Dans le registre du haut : l’Enfant dans son berceau occupe toute la place centrale, la vierge Marie est à gauche, un berger tenant son bâton est à droite, rappel de l’évangile de Luc ; derrière, en deuxième plan, l’âne et le bœuf, encore un rappel de la prédication de Luc, comme nous venons le voir.

Dans le registre du bas : trois mages, au bonnet phrygien, tout guillerets, «…à la vue de l‘astre, ils se réjouirent vivement d’une grande joie… » évangile de Matthieu ; les mages désignent du doigt l’Etoile qui a été reportée au-dessus du registre du haut, au dessus de l’Enfant et de sa Mère ».

Sarcophage paléochrétien d’Arles


sarc

 https://artmiens.woerpress.com Bas-relief sarcophage 4é siècle Musée départemental Arles Antique. F. Benoit*, 1954, Sarcophages paléochrétiens d’Arles et de Marseille. J. Guyon*, 2003, La naissance de Jésus dans le premier art Chrétien


Est-ce délibéré de la part du sculpteur ? Luc dans un registre, Matthieu dans l’autre ? Les bergers, premiers arrivés, sont à la place d’honneur près du berceau. Les Mages arrivés plus tard sont dans le registre du bas. Le sculpteur a fait le choix de privilégier l’Etoile, signe d’un Temps Nouveau, plutôt que les présents, l’or, l’encens et la myrrhe.

 

 Les Rois Mages

Dès les premiers siècles le nombre des Mages fut fixé à trois, en raison des trois présents, l’or, l’encens et la myrrhe. Les anglo-saxons les nomment Wise Men, « les Hommes Sages ». Ils sont coiffés du bonnet phrygien ; la Phrygie est située entre la mer Egée et le Pont-Euxin; le bonnet phrygien est devenu le bonnet rouge des révolutionnaires. Sur la mosaïque de Ravenne du 6e siècle les Mages au bonnet phrygien sont nommés Balthazar, Melchior et Gaspar. A l’approche du 10e siècle, on représente les Rois Mages avec une couronne.

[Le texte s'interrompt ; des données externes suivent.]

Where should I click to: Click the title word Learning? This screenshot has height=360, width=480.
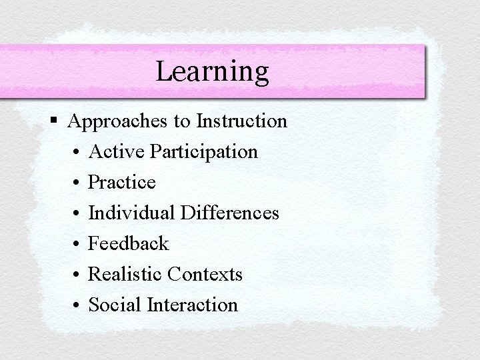pyautogui.click(x=212, y=71)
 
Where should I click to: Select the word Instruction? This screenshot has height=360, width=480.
pyautogui.click(x=242, y=121)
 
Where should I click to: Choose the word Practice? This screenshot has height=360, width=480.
pyautogui.click(x=122, y=182)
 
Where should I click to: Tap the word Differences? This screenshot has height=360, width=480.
pyautogui.click(x=228, y=213)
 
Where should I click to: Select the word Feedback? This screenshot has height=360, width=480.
pyautogui.click(x=129, y=243)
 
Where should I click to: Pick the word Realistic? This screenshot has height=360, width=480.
pyautogui.click(x=125, y=274)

Dans la bible, le prophète Daniel, surnommé Baltassar, est le conseiller, qui réussit à interpréter le songe de Nabuchodonosor. Ce rêve se réalise. Une année plus tard Nabuchodonosor meurt. Le nouveau roi, fils de Nabonide, se nomme aussi Balthazar ; il fait aussi appel au prophète Daniel pour résoudre une énigme. Ces noms ont pour origine le dieu Bel de Babylone et Balthazar voudrait dire « Bel protège le roi ».